3. Practise with one hand
If you can putt well with one hand it’s going to get you in the correct set-up position. If you don’t putt well one-handed then you’re not in the right proper set-up spot. You might struggle at first, but as you keep practising your body is going to naturally move itself into the right spot.
4. Care less
I approach putts like it doesn’t matter. Instead of telling yourself ‘Oh man I have to make this putt’ just be like ‘Hey, it’s just another putt I’m gonna make’ as opposed to feeling like you’ve got to get it in. It’s not easy to care less – like you’re not trying – but sometimes you need to try a little bit less to free yourself up. You have to be loose.

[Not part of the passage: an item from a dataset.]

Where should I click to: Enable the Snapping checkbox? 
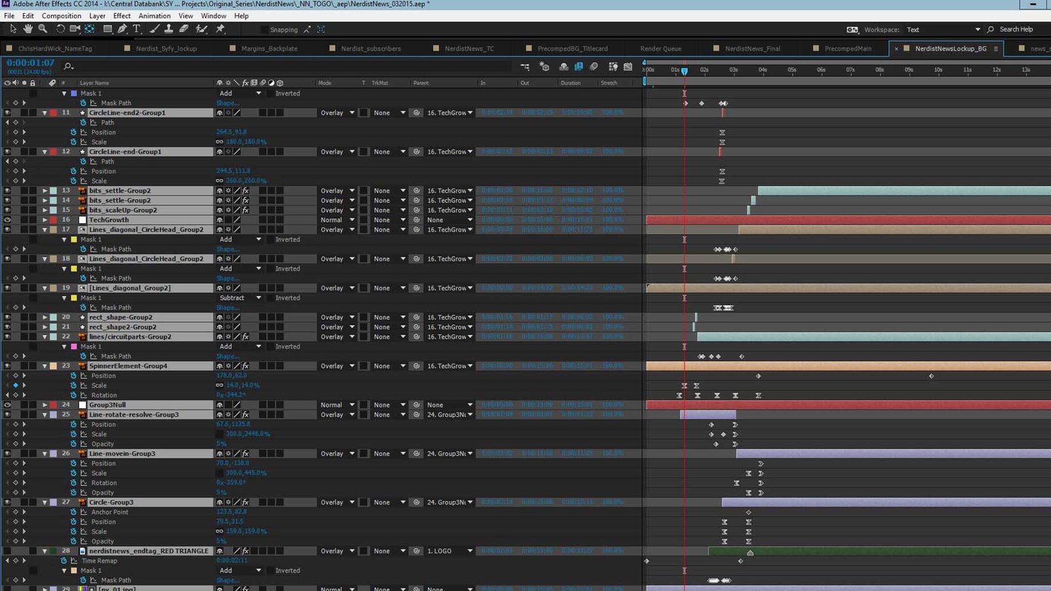(265, 30)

5. Pick a spot on the back of the hole
That’s my thing with shorter putts. Find a speck of grass or a different piece from the paint on the hole. Then find a good trigger to begin your stroke. Mine is looking at the ball after I’ve looked at the hole and taken three strokes in my pre-shot routine. As soon as my eyes get back to the ball I take it back and hit it. I may do a minor forward press, but it’s not the overall trigger. I look at the ball and go. I’ve done it since I was 16, there’s no change or delay.
6. Read the last few feet
All I read on a putt are the last few feet and how it’s going to go into the hole. I then just let my brain sort of figure out the rest. I don’t read it too closely. I don’t want to overdo the read, or try too hard if that makes sense. You can get the old saying ‘paralysis by analysis’.
7. Be instinctive
You don’t really think about how a ball is going to go into the hoop if you’re playing basketball, or a pass in football. You just think about delivering the ball to that person. We tend to over-think putting.
8. Try to make everything!
If you’ve got a 50-footer and you try to get it in a three-foot circle around the hole, you miss by three feet and you’ve got six feet left. But if you try and make it from 50 feet and you miss by three, you’ve only got three feet left. It sounds simple, but that’s sort of the idea for putting.

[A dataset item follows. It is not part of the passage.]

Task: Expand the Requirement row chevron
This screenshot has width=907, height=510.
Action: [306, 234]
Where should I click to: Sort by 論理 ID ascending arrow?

9. Make your adjustments before the stroke, not during it
The putting stroke can sometimes only be about six inches long. You don’t have much time to adjust. In the full swing you have more time for adjustment. When you’re putting from three to five feet, your putting stroke is so short, you just have no time for adjustments. You need to have the proper set-up with the putter face aimed where you want the ball to go and that’s 90 per cent of it.
10. Cure speed issues with the right kind of practice
Here’s a really good drill. Get three or four balls and start at 10 feet. Drop each one two feet apart, putt the first one and gradually work your way back to 50 feet. Learn what it feels like to hit those different putts. Do this as opposed to dropping balls down in one spot and whacking one six feet past and the next one six feet short. If you’re really struggling, start at two feet and end at 20 feet.